Aim of the task: Repeat every line below exactly, word for word.

(Saved entries)
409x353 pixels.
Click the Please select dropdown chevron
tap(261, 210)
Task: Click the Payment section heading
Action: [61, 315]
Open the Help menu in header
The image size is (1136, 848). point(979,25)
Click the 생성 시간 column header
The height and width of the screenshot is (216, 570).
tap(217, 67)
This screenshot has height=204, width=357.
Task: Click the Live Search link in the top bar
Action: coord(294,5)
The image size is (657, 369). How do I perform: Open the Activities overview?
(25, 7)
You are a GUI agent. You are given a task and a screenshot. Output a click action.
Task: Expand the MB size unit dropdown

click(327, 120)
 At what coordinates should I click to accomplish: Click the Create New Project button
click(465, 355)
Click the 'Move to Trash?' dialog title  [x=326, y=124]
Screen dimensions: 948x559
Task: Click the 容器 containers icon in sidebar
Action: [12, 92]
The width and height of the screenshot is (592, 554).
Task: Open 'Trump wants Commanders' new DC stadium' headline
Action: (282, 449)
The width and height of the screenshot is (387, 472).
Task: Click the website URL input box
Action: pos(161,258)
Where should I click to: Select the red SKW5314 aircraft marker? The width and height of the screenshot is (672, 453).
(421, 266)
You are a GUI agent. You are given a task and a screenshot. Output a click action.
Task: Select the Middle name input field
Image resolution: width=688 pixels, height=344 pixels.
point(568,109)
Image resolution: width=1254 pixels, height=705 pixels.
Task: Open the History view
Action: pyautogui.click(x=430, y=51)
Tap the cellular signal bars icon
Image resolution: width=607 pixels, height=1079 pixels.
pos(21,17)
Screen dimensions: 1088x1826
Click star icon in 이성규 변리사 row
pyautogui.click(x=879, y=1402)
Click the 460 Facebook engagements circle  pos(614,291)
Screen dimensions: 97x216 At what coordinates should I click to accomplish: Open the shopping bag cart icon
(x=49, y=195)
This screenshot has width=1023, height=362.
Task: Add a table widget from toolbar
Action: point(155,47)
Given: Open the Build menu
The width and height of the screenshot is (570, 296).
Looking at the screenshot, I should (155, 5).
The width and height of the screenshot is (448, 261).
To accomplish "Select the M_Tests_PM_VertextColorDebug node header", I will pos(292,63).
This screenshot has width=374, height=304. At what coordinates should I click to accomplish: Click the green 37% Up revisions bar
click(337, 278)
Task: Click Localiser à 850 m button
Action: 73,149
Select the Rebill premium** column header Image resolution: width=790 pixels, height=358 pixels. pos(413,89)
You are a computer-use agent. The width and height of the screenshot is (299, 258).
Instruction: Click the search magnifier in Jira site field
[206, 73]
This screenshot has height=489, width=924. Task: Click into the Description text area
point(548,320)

Response to this task:
409x353 pixels.
Click the Please select dropdown chevron
tap(261, 210)
Task: Click the Payment section heading
Action: [61, 315]
Open the Help menu in header
The image size is (1136, 848). point(979,25)
Click the 생성 시간 column header
The height and width of the screenshot is (216, 570).
tap(217, 67)
This screenshot has height=204, width=357.
Task: Click the Live Search link in the top bar
Action: coord(294,5)
The image size is (657, 369). How do I perform: Open the Activities overview?
(25, 7)
You are a GUI agent. You are given a task and a screenshot. Output a click action.
Task: Expand the MB size unit dropdown

click(327, 120)
 At what coordinates should I click to accomplish: Click the Create New Project button
click(465, 355)
Click the 'Move to Trash?' dialog title  [x=326, y=124]
Screen dimensions: 948x559
Task: Click the 容器 containers icon in sidebar
Action: [12, 92]
The width and height of the screenshot is (592, 554).
Task: Open 'Trump wants Commanders' new DC stadium' headline
Action: (282, 449)
The width and height of the screenshot is (387, 472).
Task: Click the website URL input box
Action: pos(161,258)
Where should I click to: Select the red SKW5314 aircraft marker? The width and height of the screenshot is (672, 453).
(421, 266)
You are a GUI agent. You are given a task and a screenshot. Output a click action.
Task: Select the Middle name input field
Image resolution: width=688 pixels, height=344 pixels.
point(568,109)
Image resolution: width=1254 pixels, height=705 pixels.
Task: Open the History view
Action: pyautogui.click(x=430, y=51)
Tap the cellular signal bars icon
Image resolution: width=607 pixels, height=1079 pixels.
pos(21,17)
Screen dimensions: 1088x1826
Click star icon in 이성규 변리사 row
pyautogui.click(x=879, y=1402)
Click the 460 Facebook engagements circle  pos(614,291)
Screen dimensions: 97x216 At what coordinates should I click to accomplish: Open the shopping bag cart icon
(x=49, y=195)
This screenshot has width=1023, height=362.
Task: Add a table widget from toolbar
Action: point(155,47)
Given: Open the Build menu
The width and height of the screenshot is (570, 296).
Looking at the screenshot, I should (155, 5).
The width and height of the screenshot is (448, 261).
To accomplish "Select the M_Tests_PM_VertextColorDebug node header", I will pos(292,63).
This screenshot has width=374, height=304. At what coordinates should I click to accomplish: Click the green 37% Up revisions bar
click(337, 278)
Task: Click Localiser à 850 m button
Action: 73,149
Select the Rebill premium** column header Image resolution: width=790 pixels, height=358 pixels. pos(413,89)
You are a computer-use agent. The width and height of the screenshot is (299, 258).
Instruction: Click the search magnifier in Jira site field
[206, 73]
This screenshot has height=489, width=924. Task: Click into the Description text area
point(548,320)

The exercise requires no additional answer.